Review: “Hugo”

December 2, 2011 at 6:56 pm Leave a comment

Most filmmakers work on a project that’s personal to them, something that they put a little bit of themselves into, beyond, say, collaborating on a script or directing the movie. My prime example of this would be Steven Spielberg’s E.T.: The Extra-Terrestrial, a film that’s as much about Spielberg’s childhood (or his romanticization of it) as it is about an alien stranded on Earth. Spielberg’s colleague, Martin Scorsese, has also made personal films. Mean Streets, his breakout feature film, was inspired partly by Scorsese’s experiences growing up in New York City. With his latest film, Hugo, Scorsese yet again puts a little of himself into a project that many critics are calling his “love letter to cinema.” I’d say that Hugo is Martin Scorsese’s E.T.

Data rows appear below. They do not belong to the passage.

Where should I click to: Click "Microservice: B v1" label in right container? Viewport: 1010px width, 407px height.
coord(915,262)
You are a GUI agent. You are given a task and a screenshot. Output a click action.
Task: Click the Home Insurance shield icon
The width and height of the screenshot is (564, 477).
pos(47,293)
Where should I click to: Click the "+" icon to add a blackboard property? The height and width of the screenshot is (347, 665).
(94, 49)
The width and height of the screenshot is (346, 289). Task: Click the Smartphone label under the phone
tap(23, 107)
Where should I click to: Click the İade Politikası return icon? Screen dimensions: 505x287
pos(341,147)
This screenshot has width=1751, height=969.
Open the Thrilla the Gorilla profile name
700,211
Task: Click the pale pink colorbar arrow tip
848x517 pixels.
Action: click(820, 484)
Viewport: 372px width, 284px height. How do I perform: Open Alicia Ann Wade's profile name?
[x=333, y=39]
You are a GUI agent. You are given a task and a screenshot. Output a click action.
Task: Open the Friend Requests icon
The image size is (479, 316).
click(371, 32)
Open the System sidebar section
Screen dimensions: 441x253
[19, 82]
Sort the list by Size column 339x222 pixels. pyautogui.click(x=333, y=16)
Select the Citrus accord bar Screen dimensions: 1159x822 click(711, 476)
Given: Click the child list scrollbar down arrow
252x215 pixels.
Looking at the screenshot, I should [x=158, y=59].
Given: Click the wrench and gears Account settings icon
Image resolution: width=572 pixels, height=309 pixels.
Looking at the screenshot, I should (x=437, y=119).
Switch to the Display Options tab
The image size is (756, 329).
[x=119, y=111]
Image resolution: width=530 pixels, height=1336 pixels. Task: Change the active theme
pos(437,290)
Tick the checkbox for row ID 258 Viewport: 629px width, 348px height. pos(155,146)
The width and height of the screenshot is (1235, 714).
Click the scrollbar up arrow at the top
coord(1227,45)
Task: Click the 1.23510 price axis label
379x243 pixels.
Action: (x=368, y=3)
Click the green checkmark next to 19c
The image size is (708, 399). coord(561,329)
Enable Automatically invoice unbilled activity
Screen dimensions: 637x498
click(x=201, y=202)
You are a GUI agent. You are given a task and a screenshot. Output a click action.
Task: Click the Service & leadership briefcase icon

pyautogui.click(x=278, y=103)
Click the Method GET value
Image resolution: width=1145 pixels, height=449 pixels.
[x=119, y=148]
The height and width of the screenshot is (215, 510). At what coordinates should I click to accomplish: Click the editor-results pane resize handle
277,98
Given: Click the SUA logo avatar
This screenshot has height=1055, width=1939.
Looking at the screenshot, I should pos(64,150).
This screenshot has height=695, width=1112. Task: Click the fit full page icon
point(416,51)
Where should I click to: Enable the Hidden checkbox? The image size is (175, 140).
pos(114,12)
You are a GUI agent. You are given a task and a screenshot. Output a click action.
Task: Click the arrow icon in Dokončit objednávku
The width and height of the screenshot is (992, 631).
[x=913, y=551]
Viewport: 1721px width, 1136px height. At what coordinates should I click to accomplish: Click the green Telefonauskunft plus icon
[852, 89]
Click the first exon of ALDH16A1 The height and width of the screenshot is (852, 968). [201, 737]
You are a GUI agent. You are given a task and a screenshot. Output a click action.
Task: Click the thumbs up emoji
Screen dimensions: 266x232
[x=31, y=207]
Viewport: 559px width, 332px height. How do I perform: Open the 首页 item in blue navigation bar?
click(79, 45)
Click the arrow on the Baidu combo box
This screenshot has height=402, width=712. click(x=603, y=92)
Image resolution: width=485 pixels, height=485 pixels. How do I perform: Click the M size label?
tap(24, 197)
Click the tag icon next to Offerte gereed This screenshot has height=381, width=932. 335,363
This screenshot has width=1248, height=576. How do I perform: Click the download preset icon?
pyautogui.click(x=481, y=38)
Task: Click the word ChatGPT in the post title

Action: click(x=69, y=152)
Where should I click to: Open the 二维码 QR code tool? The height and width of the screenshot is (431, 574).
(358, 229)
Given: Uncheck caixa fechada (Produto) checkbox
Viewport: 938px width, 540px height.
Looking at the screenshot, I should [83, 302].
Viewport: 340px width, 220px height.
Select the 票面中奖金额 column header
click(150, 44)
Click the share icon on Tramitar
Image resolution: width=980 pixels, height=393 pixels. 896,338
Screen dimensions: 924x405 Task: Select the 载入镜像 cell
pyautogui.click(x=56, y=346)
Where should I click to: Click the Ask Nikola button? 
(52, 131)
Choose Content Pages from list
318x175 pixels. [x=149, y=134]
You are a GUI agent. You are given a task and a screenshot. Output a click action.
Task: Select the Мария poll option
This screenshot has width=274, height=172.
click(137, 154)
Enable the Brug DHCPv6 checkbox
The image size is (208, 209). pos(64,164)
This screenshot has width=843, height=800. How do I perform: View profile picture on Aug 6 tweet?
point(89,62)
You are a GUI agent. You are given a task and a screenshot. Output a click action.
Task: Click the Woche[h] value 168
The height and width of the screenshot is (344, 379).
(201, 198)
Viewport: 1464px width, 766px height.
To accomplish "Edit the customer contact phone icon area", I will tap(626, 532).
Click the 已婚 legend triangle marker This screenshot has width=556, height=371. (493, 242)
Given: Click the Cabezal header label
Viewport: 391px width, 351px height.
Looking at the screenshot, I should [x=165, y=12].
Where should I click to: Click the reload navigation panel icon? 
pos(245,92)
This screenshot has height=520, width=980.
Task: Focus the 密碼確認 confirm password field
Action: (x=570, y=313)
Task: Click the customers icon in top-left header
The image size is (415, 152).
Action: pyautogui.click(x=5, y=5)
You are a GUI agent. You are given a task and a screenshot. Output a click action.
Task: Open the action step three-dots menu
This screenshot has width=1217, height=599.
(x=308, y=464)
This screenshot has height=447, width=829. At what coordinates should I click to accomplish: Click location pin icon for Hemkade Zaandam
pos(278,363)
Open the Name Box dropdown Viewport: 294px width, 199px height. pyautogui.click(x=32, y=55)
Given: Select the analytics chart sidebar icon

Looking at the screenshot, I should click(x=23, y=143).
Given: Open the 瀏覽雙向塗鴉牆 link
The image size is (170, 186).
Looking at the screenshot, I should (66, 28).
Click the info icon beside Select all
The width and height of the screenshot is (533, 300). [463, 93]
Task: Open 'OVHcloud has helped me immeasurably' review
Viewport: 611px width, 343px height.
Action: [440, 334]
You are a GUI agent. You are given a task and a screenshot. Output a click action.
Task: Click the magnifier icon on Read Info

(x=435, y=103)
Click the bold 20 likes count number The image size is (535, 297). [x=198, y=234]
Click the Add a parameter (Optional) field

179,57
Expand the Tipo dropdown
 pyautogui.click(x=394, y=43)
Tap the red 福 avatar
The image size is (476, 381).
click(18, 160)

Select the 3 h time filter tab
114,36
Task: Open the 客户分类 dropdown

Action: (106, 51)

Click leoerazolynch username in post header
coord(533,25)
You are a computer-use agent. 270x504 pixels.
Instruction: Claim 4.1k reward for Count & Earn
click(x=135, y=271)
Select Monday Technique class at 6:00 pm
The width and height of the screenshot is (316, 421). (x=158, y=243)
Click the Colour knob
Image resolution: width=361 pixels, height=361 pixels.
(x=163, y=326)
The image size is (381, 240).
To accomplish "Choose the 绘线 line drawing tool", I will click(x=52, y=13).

Based on the children’s book The Invention of Hugo Cabret by Brian Selznick, the story of Hugo is about a young orphan, Hugo (Asa Butterfield) living and working behind the scenes of a train station in Paris, sometime in the 1930’s. He fixes and upkeeps all the station’s clocks, and in his spare time, he assembles parts for a mysterious automaton left by his father. Hugo meets a young, intelligent, and free-spirited young girl, Isabelle (Chloe Grace Moretz), and her grandfather-figure-of-sorts, Georges (Ben Kingsley). Georges has a secret that connects him to Hugo’s deceased father and the broken automaton Hugo’s been hiding.

Without spoiling too much, Ben Kingsley’s character is Georges Méliès — yes that Georges Méliès, the pioneer of cinema who employed some of the world’s first special effects in cinema. And he did it all before the advent of sound in motion pictures. Méliès is a popular subject among film historians, filmmakers, and film critics because, simply put, without him, the art of cinema would not have progressed the way it has over the last century. He was an inspiration to many, including Martin Scorsese.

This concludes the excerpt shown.